I waited offstage, a few nips of whiskey in, ready for my entrance.
“Now, this next little girl is someone you all know and love,” she said. “Give a big welcome back to the stage to this little one, former Ziegfeld Folly Miss Olive Shine.”
I sauntered onstage wrapped in feathers and began to sing. It felt good. I didn’t have to do any fancy footwork or think about the precision of the Ziegfeld walk. I started off slowly as I made my way to the grand piano, brushed past the pianist, a much older gentleman called Bones. I ran my hand along his shoulder, then climbed up a few steps at the rear of the piano and arranged myself sitting on top. Toward the end of the song, I threw off my feather cloak and bared almost all. The crowd cheered and it was nice to be back. But it didn’t give me the thrill I’d expected. Instead, my mind went to the money. Please the audience and you’ll increase your pay, I thought. Make them happy, they’ll buy more booze, Texas will have more money in her pocket and she’ll be more inclined to raise my pay. I’d never thought about money like this before. It hadn’t mattered. As long as I could be on that stage, I would have done almost anything.
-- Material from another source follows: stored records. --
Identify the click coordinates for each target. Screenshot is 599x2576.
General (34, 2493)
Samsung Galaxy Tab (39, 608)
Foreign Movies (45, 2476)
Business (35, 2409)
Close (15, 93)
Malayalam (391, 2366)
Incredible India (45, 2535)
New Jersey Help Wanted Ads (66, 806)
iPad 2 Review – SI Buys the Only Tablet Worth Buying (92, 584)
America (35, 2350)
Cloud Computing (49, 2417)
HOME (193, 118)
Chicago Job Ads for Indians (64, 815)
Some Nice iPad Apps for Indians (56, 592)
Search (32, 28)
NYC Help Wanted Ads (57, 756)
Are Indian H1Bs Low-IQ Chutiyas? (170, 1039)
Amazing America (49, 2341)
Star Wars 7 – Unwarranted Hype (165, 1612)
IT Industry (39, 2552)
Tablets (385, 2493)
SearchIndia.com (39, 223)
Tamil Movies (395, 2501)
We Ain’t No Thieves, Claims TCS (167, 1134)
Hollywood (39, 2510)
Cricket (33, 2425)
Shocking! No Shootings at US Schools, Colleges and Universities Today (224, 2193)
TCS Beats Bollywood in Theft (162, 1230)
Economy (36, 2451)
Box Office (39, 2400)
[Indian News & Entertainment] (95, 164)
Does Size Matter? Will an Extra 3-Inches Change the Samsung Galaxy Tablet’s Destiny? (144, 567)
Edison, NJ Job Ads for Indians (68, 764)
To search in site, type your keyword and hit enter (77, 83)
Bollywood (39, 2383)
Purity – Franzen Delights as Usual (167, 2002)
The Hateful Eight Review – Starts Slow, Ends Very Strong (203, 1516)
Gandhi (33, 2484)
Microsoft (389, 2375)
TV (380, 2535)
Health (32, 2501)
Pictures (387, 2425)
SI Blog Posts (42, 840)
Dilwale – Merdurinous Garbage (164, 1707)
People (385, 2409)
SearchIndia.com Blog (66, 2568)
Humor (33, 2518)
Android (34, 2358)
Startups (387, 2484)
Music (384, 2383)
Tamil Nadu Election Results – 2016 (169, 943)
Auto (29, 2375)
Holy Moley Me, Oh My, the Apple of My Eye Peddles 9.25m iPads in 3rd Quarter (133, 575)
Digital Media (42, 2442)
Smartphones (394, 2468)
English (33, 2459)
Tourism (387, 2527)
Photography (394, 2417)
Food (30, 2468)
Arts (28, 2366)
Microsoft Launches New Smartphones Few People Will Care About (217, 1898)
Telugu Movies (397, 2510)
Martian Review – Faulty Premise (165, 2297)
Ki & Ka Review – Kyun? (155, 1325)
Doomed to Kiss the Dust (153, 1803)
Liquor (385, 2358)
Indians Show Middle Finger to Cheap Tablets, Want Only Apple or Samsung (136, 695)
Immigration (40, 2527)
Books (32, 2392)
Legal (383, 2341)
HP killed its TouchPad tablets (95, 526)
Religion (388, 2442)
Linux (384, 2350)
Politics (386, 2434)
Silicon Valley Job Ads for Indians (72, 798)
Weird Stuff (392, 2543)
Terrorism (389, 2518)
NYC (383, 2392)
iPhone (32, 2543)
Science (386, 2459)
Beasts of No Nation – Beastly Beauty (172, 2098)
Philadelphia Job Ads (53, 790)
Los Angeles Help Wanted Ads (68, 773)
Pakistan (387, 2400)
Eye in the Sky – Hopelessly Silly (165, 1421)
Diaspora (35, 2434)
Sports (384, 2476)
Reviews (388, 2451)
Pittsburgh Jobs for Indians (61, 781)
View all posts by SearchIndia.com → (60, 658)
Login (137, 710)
It was five in the morning when I left the club. The sun would be up soon, and West Fifty-fourth Street was quiet except for the last few patrons leaving the 300. I hailed a taxi to take me to the boardinghouse and was asleep by the time I arrived.
I fell into a new routine, sleeping all day and staying out at the club all night, an arrangement that the nuns at Saint Agnes wouldn’t have liked one bit if I hadn’t lied through my teeth, telling them I took a job as a nurse’s assistant working the night shift. I was grateful to have money coming in. It made me feel slightly less desperate for the future, but it definitely felt like work. For the first time, performing felt like an obligation.
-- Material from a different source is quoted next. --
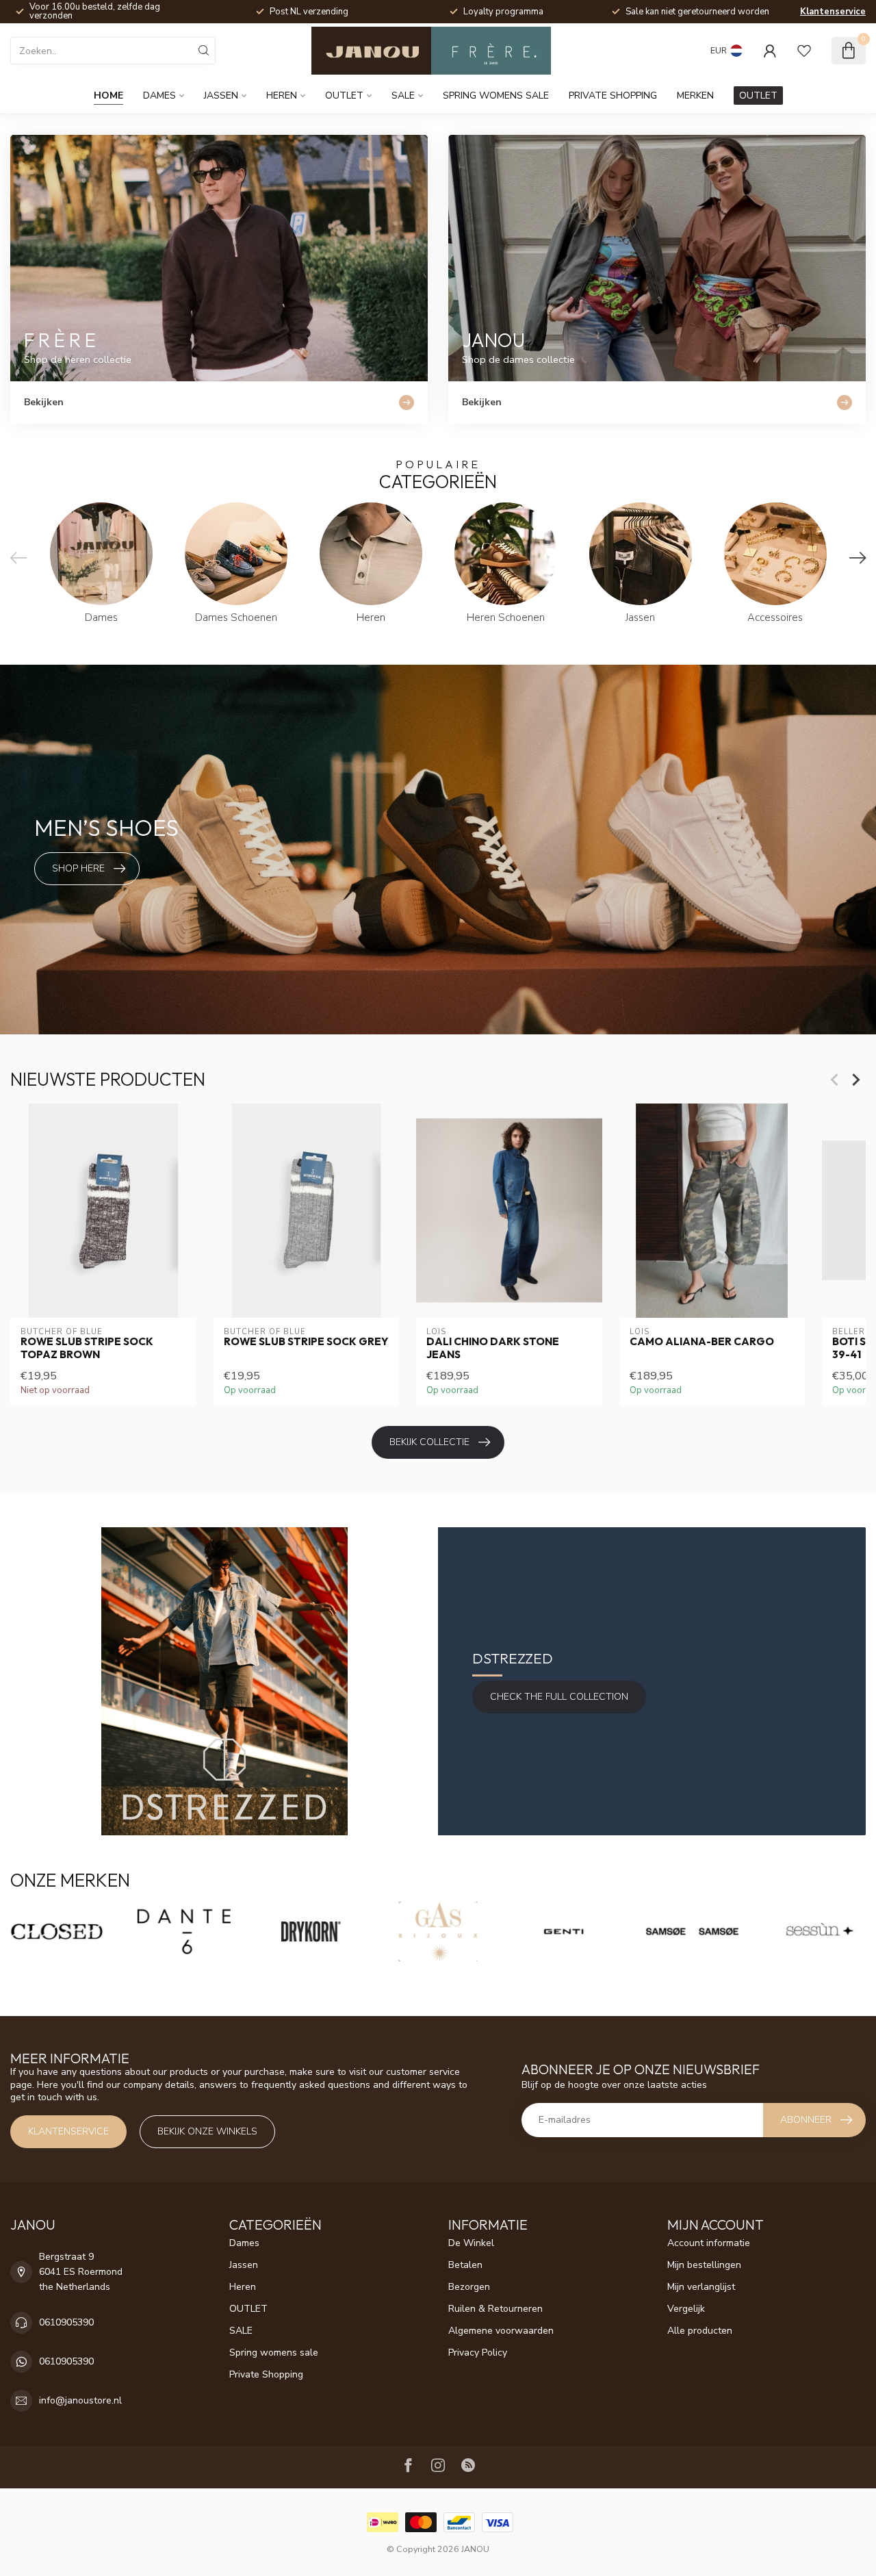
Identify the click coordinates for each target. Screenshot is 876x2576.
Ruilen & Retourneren (495, 2308)
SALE (403, 95)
We changed up the numbers nightly, so that repeat customers wouldn’t have to watch the same acts night after night. I sang “Oh! How I Hate to Get Up in the Morning,” which Irving Berlin had written when he was drafted in the army, and I think the audience liked that I put my own spin on it. But the only time I didn’t feel that I was putting on a whole lot of worthless razzle-dazzle was when I sang the rueful songs “What’ll I Do?” and “When I Lost You,” also by Berlin but written when his wife died of typhoid fever, contracted on their honeymoon in Havana. Somehow feeling the sadness and regret in his lyrics made me feel less alone and more truthful.